An employee returning to work after additional maternity leave has the right to return to the job in which she was employed before her absence or, if it is not reasonably practicable for the employer to allow her to return to that job, to another job which is "both suitable for her and appropriate for her in the circumstances". The purpose of the right is to allow the returnee to come back to a work situation as near as possible to the one she left.

The claimant in Kelly v Secretary of State for Justice had been employed at a prison.  She came back from maternity leave to find that the job which she had previously carried out, detailed in her job description as a "Healthcare Officer (Prison Mental Health Lead – Prison)", was no longer available, because the health services aspect had been outsourced to the NHS.  The only post available to her was a job as an "ordinary" prison officer.  She complained that this was a breach of her right to return.

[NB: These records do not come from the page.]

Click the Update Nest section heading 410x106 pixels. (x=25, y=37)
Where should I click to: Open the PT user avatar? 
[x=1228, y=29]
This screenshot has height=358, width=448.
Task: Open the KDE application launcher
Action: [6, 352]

The employee's job description made it clear that she was employed as a mental health nurse.    There was a short passage at the end referring to “prison officer duties as directed” including “control prisoner movement”, but it was accepted that only 5% of her duties during more than 15 years' work at the prison had been as a regular prison officer.

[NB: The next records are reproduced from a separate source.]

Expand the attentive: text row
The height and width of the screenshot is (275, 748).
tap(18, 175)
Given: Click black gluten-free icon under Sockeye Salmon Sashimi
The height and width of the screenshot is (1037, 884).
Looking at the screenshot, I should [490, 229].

The Tribunal dismissed the claim, concluding that, effectively, "once a prison officer, always a prison officer".  The EAT allowed the appeal; the Tribunal should have asked:

  • was the same job which she had done for 15 years still available to her on return from maternity leave? Answer: no.   
  • was the job offered of prison officer without any mental health or nursing involvement suitable and appropriate? 

The second question could not be decided simply by reference to the job title; various factors would be relevant:

  • The job did not involve nursing, which is what the claimant was qualified for and had done for 95% of her time during the previous 15 years. So it would be bound to affect her professional qualification as a nurse.  
  • She might have to work at weekends for the first time in 15 years.  
  • On the other side of the coin, she was well used to a prison environment and to coping with prisoners, much more so than a nurse brought in from the outside; plus she had spent 5% of her time as a prison officer.  
  • Her pay and benefits had been as a prison officer.

She had received annual training (and more was offered), so she would or could be qualified for the position. The EAT sent the case back to a fresh tribunal to decide these questions.